> _TO DO_
The response should be an exact copy of the records, with the pictures removed.

> _DATA FOR ANALYSIS_
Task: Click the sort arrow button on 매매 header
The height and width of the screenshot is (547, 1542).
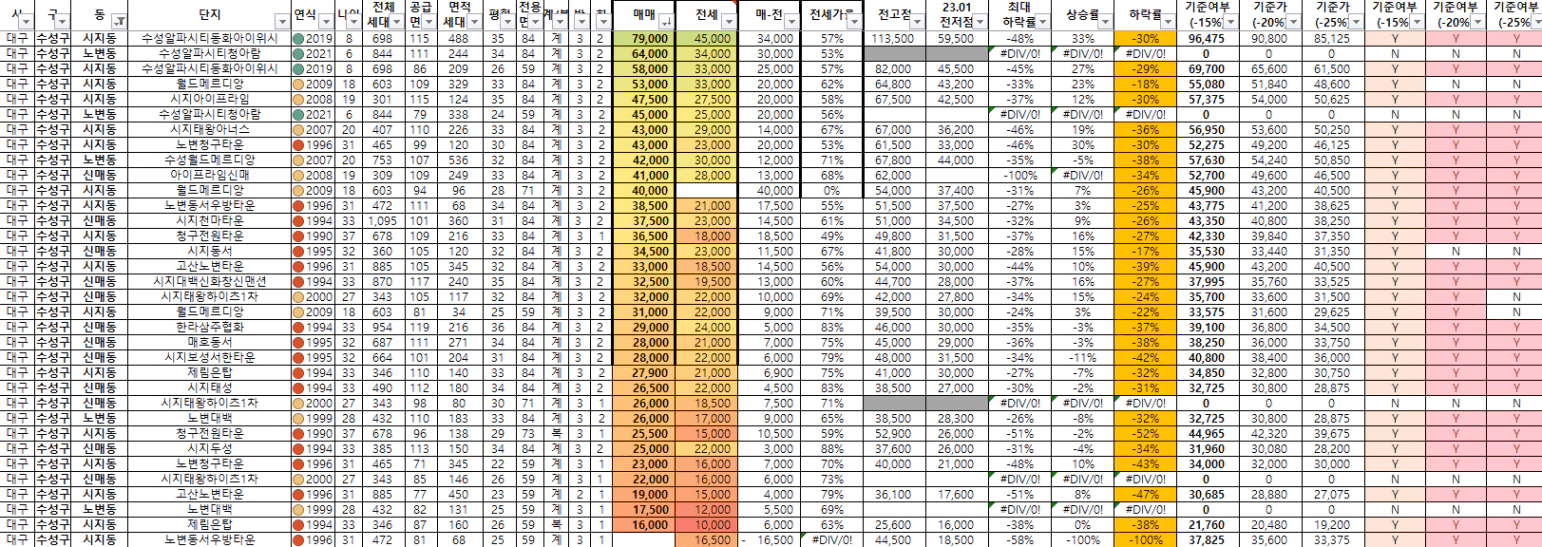Action: pyautogui.click(x=668, y=20)
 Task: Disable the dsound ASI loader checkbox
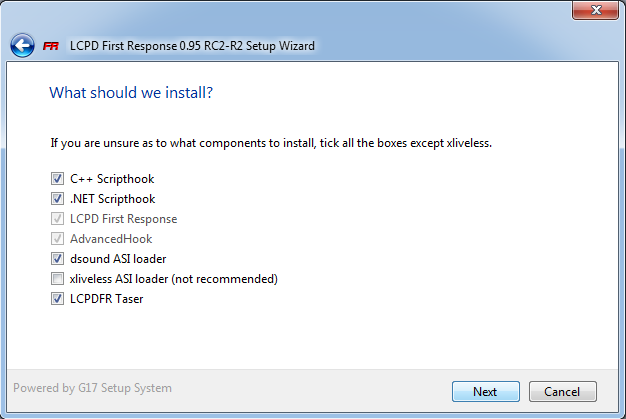click(x=57, y=259)
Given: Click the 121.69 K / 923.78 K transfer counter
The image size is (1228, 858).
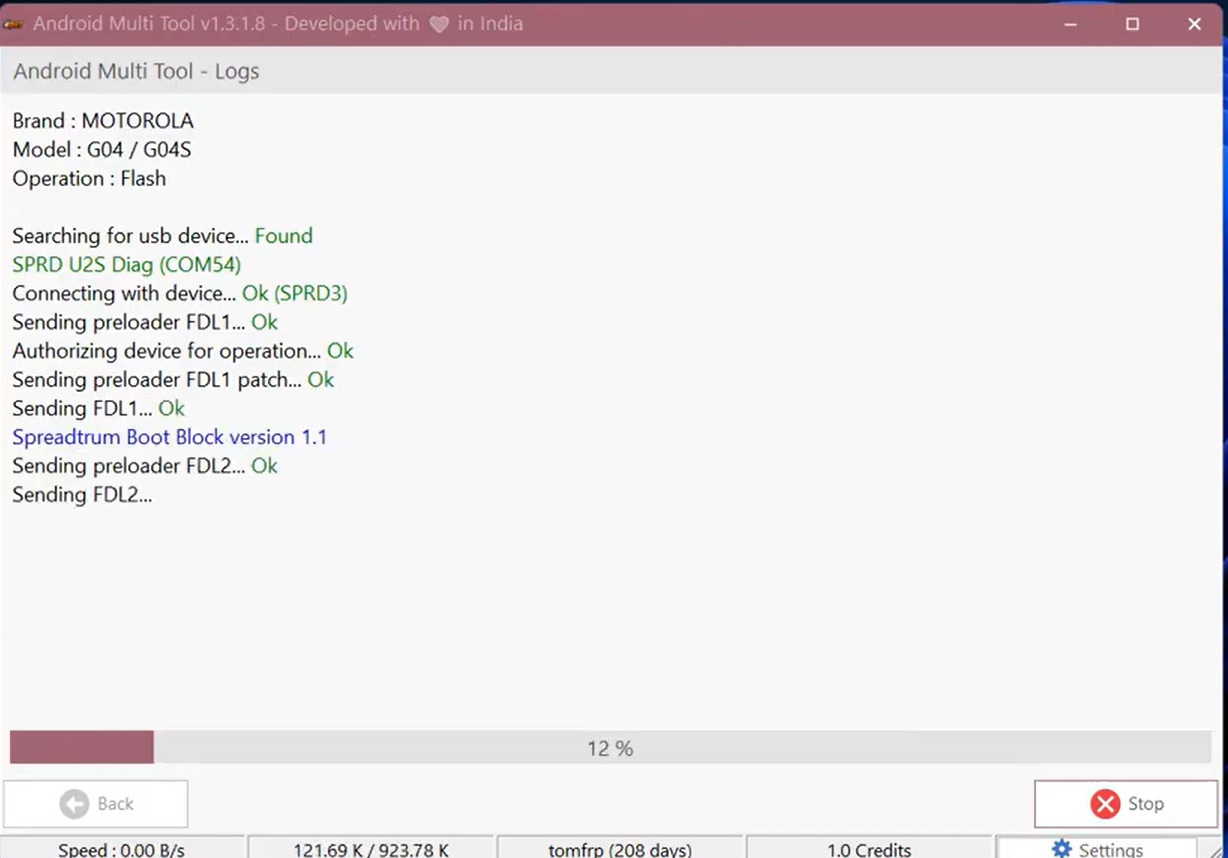Looking at the screenshot, I should point(371,849).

> _EXERCISE OUTPUT_
Task: Click the sort arrow button on 매매 header
The height and width of the screenshot is (547, 1542).
Action: pyautogui.click(x=668, y=20)
 Task: Disable the dsound ASI loader checkbox
click(x=57, y=259)
Given: Click the 121.69 K / 923.78 K transfer counter
The image size is (1228, 858).
Looking at the screenshot, I should point(371,849).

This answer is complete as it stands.